Quite bad performance of Julia 0.6.4 vs Python+Numpy

Dear all,

I guess I could use a piece of good help from the experts here. The fact is that I was about to translate a piece of Monte Carlo code from my old 0.6.4 program library, into Julia 1.0 (going through 0.7 first), until a friend of mine tried essentially the same code under Anaconda Python on the same computer.
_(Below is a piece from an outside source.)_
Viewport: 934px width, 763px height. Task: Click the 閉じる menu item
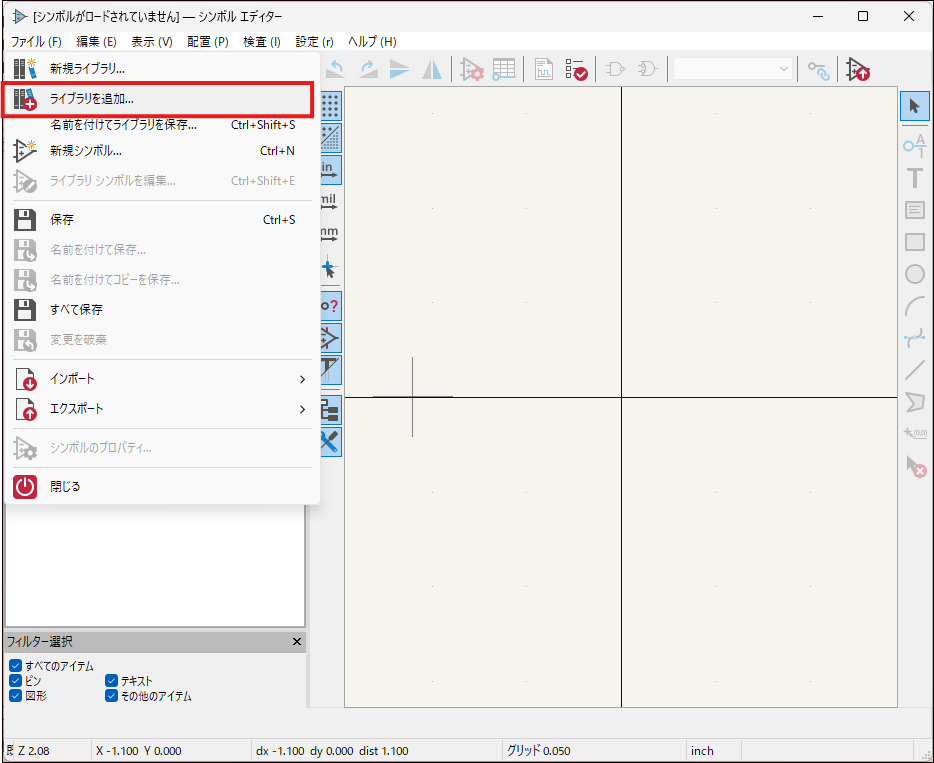pos(160,487)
I was so disappointed by the results of test runs that I’m wondering what could be wrong on my code.

I post here the Julia and the Python codes:

Julia 0.6.4:

function TEST_ais(W,Nsamples)

    pl_1  = Int32(1)
    zer_0 = Int32(0) 
    pl_1  = 1
    zer_0 = 0  
    
    log2  = log(2.0)

    Nv, Nh = size(W) .- 1

    Wt = transpose(W)
   
    vvk   = rand([zer_0,pl_1],Nsamples,Nv+1)
    vvk[:,1]  = pl_1 
    vv_k  = rand([zer_0,pl_1],Nsamples,Nv+1)
    vv_k[:,1] = pl_1
    size_v = size(vv_k)
    
    hhk   = rand([zer_0,pl_1],Nsamples,Nh+1)
    hhk[:,1] = pl_1
    hh_k  = rand([zer_0,pl_1],Nsamples,Nh+1)
    hh_k[:,1] = pl_1
    size_h = size(hh_k)
   
    for i in 1:2
    
        hh_k = zeros(Int32, size_h); hh_k[1.0./(1.0+exp.(-vv_k*W)) .> rand(size_h)] .= pl_1
        vv_k = zeros(Int32, size_v); vv_k[1.0./(1.0+exp.(-hh_k*Wt)) .> rand(size_v)] .= pl_1
        
    end
        
end;

W = rand(301,901)

tic()
TEST_ais(W,1024)
toc()

tic()
TEST_ais(W,1024)
toc()

Python:

import numpy as np
import sys, time

class TEST(object):

    def __init__(self):

        return

    def TEST_ais(self,W,Nsamples):

        pl_1  = 1
        zer_0 = 0
    
        log2  = np.log(2.0)

        Nv = W.shape[0] - 1
        Nh = W.shape[1] - 1
    
        Wt = W.T
    
        vvk   = np.random.randint(zer_0,pl_1+1,[Nsamples,Nv+1])
        vvk[:,1]  = pl_1 
        vv_k  = np.random.randint(zer_0,pl_1+1,[Nsamples,Nv+1])
        vv_k[:,1] = pl_1
        size_v = vv_k.shape
    
        hhk   = np.random.randint(zer_0,pl_1+1,[Nsamples,Nh+1])
        hhk[:,1] = pl_1
        hh_k  = np.random.randint(zer_0,pl_1+1,[Nsamples,Nh+1])
        hh_k[:,1] = pl_1
        size_h = hh_k.shape

        z1      = np.zeros(hhk.shape)
        z2      = np.zeros(vvk.shape)
    
        for i in range(5):
    
            z1 = 1/(1+np.exp(-np.dot(vv_k,W)));
            hh_k = np.zeros(size_h); hh_k[z1 > np.random.rand(size_h[0],size_h[1])] = pl_1

            z2 = 1/(1+np.exp(-np.dot(hh_k,Wt)));
            vv_k = np.zeros(size_v); vv_k[z2 > np.random.rand(size_v[0],size_v[1])] = pl_1
                
if __name__ == '__main__':
    W = np.random.rand(301,901)
    t = TEST()
    itime = time.time()
    t.TEST_ais(W,1024);
    print("  took %.1fs" % (time.time()-itime))
    sys.stdout.flush()

Now the fact is that, executing the julia code gives

julia < TEST.jl 
elapsed time: 2.875419733 seconds
elapsed time: 1.55660307 seconds

while the Python version turns out to be faster

python TEST.py 
  took 2.0s

…and this is with the default python that comes with my ubuntu machine. Running the same code using the Anaconda python blows my mind up, giving

> python TEST.py
  took 0.3s

I am quite surprised about the difference between the two python’s, but most horrified by the fact that the Anaconda python version is about 5.5 times faster than the Julia code :frowning:

So I am sure I’m not optimizing my julia code, despite how simple it is. Can somebody here provide a hint about how to make the julia code as fast as the Anaconda one?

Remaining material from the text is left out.